4 red, 2 blue cards; 4 are chosen at random. What is the probability that 2 of the cards will be red?

Because of the 140 character restriction on Twitter, the questions are often highly abbreviated and I actually consider it a "fun" challenge to write the question both concisely and clearly. Of course, as we all know about human interpretation of word problems, "clear" is in the eye of the beholder!

There's no doubt that the question above needs some fleshing out and might appear on the SAT and other standardized tests something like this:

A set of six cards contains four red and two blue cards.

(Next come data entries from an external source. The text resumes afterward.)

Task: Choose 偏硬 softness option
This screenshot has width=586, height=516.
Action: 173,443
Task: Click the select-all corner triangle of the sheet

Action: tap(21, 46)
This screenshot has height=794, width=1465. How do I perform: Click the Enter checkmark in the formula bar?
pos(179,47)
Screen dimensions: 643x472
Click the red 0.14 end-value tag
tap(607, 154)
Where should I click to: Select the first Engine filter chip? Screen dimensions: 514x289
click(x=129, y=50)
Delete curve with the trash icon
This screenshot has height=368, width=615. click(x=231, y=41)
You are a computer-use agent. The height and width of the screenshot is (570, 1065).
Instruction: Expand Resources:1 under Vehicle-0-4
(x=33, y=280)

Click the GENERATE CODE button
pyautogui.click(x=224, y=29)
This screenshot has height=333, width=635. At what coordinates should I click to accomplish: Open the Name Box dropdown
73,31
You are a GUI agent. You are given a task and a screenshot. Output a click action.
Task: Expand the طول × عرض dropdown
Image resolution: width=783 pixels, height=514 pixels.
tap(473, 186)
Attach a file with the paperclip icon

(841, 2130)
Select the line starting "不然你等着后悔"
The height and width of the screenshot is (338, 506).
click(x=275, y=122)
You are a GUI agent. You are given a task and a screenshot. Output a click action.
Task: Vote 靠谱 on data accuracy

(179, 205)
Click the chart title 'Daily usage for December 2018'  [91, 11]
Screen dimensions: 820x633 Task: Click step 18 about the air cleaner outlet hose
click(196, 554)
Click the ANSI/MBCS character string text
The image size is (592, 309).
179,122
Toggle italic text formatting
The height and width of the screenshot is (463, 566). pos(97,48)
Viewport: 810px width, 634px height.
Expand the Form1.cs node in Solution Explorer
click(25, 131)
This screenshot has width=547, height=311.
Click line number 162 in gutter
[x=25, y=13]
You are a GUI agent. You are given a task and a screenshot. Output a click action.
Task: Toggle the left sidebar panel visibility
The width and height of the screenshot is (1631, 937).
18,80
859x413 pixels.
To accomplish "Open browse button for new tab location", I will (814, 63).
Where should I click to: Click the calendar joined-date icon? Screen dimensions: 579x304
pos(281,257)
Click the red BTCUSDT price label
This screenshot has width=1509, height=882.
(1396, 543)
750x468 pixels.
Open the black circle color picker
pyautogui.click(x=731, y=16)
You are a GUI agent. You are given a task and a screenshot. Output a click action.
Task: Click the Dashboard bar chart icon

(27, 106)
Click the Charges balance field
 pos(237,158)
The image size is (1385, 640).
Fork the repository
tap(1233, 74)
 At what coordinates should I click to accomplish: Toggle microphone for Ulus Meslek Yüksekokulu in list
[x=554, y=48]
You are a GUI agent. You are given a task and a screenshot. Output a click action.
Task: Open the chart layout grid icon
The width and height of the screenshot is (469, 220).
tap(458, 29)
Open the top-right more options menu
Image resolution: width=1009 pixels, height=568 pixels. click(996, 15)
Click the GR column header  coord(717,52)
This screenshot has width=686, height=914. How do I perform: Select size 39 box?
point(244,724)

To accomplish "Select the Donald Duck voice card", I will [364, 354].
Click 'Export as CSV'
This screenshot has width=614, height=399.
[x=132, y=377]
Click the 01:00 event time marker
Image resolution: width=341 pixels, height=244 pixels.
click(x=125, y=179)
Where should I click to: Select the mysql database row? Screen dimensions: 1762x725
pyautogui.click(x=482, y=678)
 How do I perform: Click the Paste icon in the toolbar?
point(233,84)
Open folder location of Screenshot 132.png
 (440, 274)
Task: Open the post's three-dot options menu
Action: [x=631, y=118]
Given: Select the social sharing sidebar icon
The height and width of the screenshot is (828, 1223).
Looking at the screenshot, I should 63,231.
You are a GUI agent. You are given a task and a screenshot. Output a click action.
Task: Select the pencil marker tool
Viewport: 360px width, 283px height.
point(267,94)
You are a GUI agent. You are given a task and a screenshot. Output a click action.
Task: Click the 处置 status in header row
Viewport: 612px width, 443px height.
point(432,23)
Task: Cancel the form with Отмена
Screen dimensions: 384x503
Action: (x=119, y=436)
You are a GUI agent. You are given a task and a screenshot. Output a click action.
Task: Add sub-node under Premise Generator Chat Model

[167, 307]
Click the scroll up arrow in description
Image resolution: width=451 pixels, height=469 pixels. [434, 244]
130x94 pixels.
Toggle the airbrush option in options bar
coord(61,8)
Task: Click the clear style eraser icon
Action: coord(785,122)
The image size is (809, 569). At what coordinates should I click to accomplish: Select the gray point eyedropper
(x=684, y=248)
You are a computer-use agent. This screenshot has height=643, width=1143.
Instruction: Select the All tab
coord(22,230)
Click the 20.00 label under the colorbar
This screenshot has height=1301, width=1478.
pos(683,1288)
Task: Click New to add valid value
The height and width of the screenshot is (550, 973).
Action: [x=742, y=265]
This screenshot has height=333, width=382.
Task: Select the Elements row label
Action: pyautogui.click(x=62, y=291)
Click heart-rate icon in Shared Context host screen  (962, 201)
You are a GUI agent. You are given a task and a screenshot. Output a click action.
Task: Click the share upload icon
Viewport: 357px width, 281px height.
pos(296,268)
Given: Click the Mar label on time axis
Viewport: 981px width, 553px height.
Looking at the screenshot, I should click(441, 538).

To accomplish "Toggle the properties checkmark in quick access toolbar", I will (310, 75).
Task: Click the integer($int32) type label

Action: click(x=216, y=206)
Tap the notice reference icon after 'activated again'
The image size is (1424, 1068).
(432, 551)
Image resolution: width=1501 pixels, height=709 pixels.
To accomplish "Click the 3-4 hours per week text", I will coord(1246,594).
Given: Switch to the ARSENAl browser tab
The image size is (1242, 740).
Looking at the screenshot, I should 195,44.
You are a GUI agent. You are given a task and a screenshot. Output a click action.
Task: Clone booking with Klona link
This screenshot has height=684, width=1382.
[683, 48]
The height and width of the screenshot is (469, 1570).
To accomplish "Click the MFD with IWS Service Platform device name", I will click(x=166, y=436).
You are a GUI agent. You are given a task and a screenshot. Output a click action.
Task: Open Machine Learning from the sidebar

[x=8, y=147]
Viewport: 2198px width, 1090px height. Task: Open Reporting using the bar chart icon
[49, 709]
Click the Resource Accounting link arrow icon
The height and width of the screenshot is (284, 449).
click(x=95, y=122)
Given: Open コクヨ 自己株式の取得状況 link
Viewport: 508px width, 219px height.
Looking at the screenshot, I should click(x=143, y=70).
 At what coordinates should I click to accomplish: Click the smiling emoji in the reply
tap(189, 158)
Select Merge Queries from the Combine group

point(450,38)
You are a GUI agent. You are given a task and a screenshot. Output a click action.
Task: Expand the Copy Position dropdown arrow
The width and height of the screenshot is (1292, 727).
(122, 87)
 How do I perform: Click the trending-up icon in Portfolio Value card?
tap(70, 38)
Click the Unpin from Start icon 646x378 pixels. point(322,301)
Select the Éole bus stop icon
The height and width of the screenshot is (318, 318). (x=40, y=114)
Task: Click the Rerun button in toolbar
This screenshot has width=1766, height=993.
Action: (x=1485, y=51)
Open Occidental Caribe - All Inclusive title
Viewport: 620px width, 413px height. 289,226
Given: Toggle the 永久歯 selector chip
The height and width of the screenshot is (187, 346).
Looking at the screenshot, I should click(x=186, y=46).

If four cards are chosen at random, what is the probability that exactly two of these cards will be red?

I'm sure my astute readers can improve on this wording but we'll leave it at this.

A few questions naturally pop up:

(1) Could this really be an SAT/Standardized Test question? Well, as I state in the video below, a question quite similar to this appeared on the College Board website the other day as the Question of the Day.

(2) For whom is the video intended? Everyone who happens upon it! I certainly wrote it to be helpful to students who will be taking the PSAT/SAT in the near future. Rather than simply presenting a single quick efficient solution, I demo'd 2-3 methods and indicated some important strategies and reviewed key pieces of knowledge to be successful on these harder probability questions. By the way, someone who is comfortable with probability will surely not find this question so formidable, but we're talking here about high school students or even undergraduates who struggle mightily with these.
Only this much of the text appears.